DESA® is our proprietary acronym for Digital Electroencephalogram Spectral Analysis, an EEG based neuroelectrical evaluation system developed at Harvard's Boston Children’s Hospital. At its core is an EEG, but there are five other parts to the DESA®.
The purpose of a thorough neuroelectrical examination is to analyze the central nervous system, its input processes, and the processes and expression of information. The brain puts out micro amounts of electrical energy that can be captured and evaluated. When analyzed by an expert, the data can reveal abnormalities previously undiagnosed and/or can confirm or rule out diagnostic impressions.
In addition to the EEG portion of the assessment, the DESA® study also includes Visual Evoked Responses/Potentials (VER) and Auditory Evoked Responses/Potentials (AER) as well as Frequency Modulated Auditory Evoked Responses (FMAER) and P300. Each of these components reveals a different aspect of neurological functioning.
The VER allows an objective look at data gathered as a light stimulus flows from the retina to the visual cortex of the brain. The proper identification of visual processing abnormalities is critical in a thorough diagnosis of problems.
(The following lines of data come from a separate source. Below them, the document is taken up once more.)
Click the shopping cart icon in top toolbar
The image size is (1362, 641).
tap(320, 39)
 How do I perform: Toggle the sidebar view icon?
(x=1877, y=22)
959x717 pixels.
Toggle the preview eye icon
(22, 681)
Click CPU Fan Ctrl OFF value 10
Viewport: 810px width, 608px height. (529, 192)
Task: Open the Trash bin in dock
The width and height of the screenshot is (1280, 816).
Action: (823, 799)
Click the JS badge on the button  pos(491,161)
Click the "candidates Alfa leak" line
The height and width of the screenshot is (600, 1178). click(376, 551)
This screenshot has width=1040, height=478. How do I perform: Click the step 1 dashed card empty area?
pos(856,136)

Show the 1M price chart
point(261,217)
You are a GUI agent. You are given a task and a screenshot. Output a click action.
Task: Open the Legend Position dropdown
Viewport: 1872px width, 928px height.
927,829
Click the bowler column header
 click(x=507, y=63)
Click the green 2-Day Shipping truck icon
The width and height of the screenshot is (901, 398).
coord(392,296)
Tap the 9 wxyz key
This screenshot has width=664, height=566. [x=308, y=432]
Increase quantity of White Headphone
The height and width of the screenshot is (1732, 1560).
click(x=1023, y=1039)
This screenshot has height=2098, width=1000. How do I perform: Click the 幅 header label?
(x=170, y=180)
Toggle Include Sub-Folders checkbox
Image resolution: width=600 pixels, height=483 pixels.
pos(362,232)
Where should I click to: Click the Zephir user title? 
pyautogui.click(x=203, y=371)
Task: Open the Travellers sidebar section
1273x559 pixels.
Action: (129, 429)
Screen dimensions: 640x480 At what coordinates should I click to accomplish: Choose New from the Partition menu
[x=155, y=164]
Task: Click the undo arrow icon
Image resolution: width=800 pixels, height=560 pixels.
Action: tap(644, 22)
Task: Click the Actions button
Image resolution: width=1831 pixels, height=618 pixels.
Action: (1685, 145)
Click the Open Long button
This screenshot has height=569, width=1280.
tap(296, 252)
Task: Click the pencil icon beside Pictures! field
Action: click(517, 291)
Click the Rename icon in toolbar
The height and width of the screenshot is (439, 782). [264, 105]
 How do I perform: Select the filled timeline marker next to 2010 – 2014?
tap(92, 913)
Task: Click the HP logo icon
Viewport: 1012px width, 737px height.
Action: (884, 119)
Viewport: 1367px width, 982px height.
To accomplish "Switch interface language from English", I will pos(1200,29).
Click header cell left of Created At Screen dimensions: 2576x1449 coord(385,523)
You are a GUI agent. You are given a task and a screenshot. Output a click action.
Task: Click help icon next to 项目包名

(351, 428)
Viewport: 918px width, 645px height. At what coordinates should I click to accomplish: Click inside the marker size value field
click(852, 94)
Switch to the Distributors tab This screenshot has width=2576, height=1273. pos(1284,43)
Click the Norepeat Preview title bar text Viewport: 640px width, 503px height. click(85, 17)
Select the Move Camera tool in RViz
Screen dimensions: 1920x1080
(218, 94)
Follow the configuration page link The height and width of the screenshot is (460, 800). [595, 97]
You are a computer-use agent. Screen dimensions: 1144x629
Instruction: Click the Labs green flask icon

The AER assesses the functional pathways as sound travels and is processed from the ear to the temporal cortex of the brain. Auditory abnormalities of a receptive nature can be clearly identified.
The FMAER is a specific auditory wavelength that “warbles” in pitch creating a sound the brain recognizes as language. It can identify language difficulties before they actually surface. In young children, this is extremely important in the context of recent findings that the brain can “rewire” itself when problems are identified at an early age.
The P300 evaluates the brain’s ability to identify random occurrences of different sounds. Its value is in identifying parameters of attention in different parts of the brain.